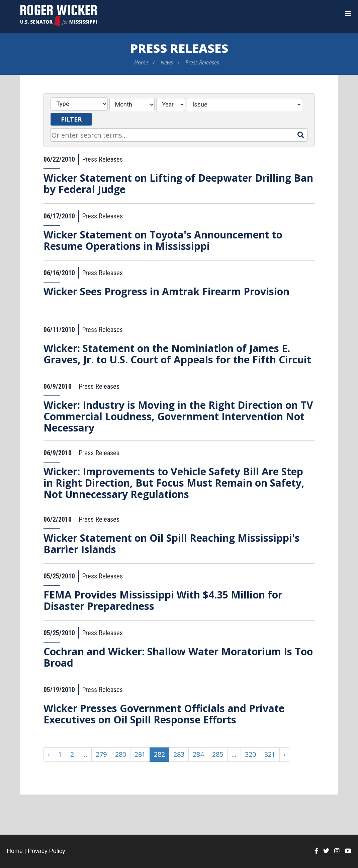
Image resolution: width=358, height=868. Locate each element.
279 (101, 754)
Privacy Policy (46, 851)
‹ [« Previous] (49, 754)
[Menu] (348, 14)
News (167, 62)
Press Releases (179, 48)
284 (198, 754)
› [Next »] (285, 754)
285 (218, 754)
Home (141, 62)
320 (250, 754)
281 (140, 754)
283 (179, 754)
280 (120, 754)
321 (270, 754)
━━━━━━━━━━━━━━━━━━━━━━━━━━━━━━
Format every entry above as a numbered list, one line per item, with blank lines skipped and the pictures left out.

1. Image resolution: width=358, height=868. Locate each element.
2. 279 (101, 754)
3. Privacy Policy (46, 851)
4. ‹ [« Previous] (49, 754)
5. [Menu] (348, 14)
6. News (167, 62)
7. Press Releases (179, 48)
8. 284 (198, 754)
9. › [Next »] (285, 754)
10. 285 (218, 754)
11. Home (141, 62)
12. 320 (250, 754)
13. 281 (140, 754)
14. 283 (179, 754)
15. 280 (120, 754)
16. 321 (270, 754)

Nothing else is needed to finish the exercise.